BAD CLOUD

I’m starting to get a bit miffed with THE CLOUD.

I was on a flight, went to listen to some podcasts I subscribed to especially for time spent on trains, planes and automobiles, piped through a mini iPad bought especially for travelling, and yet none of the podcasts were available because the default setting is to stream them from the cloud.

Making various changes to my iTunes account has also resulted in my biggest commitment to Apple, my music library, first being uploaded to the cloud (iTunes Match) and then gradually disappearing from various devices. I got Genius support early on in the process, but one step after another it went wrong. Somewhere along the line I’ve overwritten the fullness of my previous library, and with it a chunk of my lock-in and goodwill with Apple.
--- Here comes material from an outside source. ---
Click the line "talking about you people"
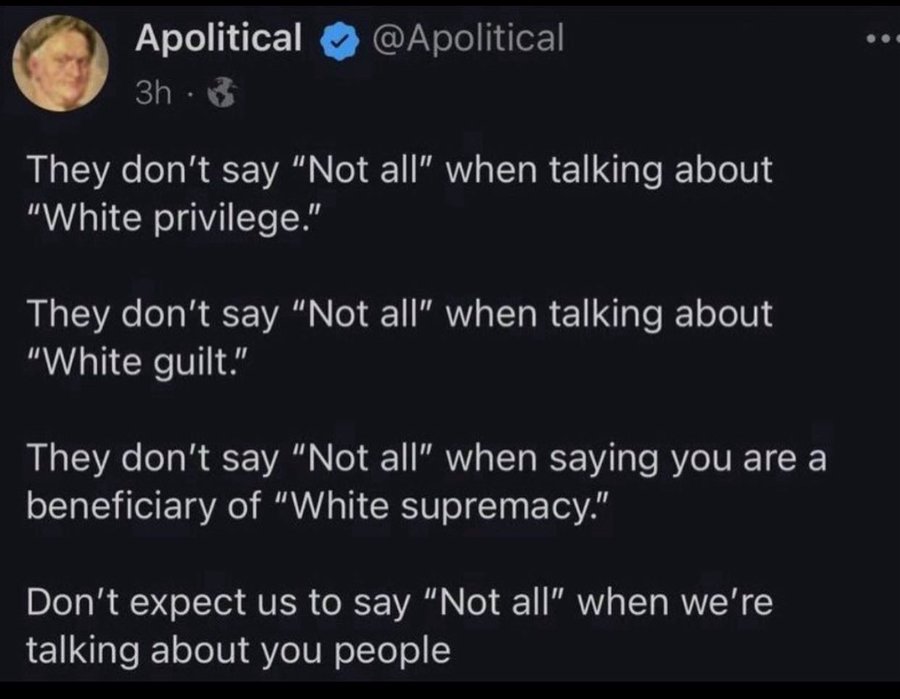900x699 pixels. [239, 651]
Actually, what pissed me off the most wasn’t losing the back-catalogue of music, but losing my beloved favourites playlist, which had over 600 tracks that I’d manually rated as either 4 or 5 star. It was my go-to music resource, whether head down in some PowerPoint or post-pub kitchen-dancing at friend’s houses. The first transfer of music to the cloud and a new Macbook worked, but that tiny file of metadata was lost, and with it a slowly curated and highly personal compass that helped me find the best of my music. I would pay good money to get that playlist back. Not the tracks, just the listing.

And as I whittle down my inbox of several hundred emails flagged for reply or action, it gets to the point where the 100 or so left all contain links that point to the cloud – to Google Docs, to Soundcloud, or that need reference to my calendar (Google Apps) or just the straight good ol’ internet. I’m in an internet deadzone, thirty thousand feet above the Labrador Sea.

The cloud is great when you’re online, but it rather sucks when you’re not.

I’m not knocking the internet. I love the internet. It’s given me knowledge and connections and a job that I love. But there’s a utopian feel to how the cloud is described. It reminds me of part of Honor Harger’s utterly brilliant talk at Meaning 2013, where she talked about how the dreamy branding of the cloud belies its inherently physical nature of big ugly datacenters. A mesmirising and potent talk.

And I think what else is niggling is that some of the time that this disguises some of what is good for the vendor company than for the consumer. Like those irritating cards in hotel rooms proclaiming green credentials and asking the guest (quite rightly) not to drop towels on the floor unless they really want fresh ones, but pretending it’s all out of the good of their hearts. Why would my brand new mini iPad default to streaming podcasts? I can’t see how that benefits me.

What would help is simple. Better offline support for cloud-based platforms. Offline platforms that work intelligently and carefully deploy precious storage to maximize the chances of me being able to access what I want to. And more wifi everywhere. Good wifi, free wifi.

Then we can cherish the cloud more as we traipse around our busy lives down on the ground.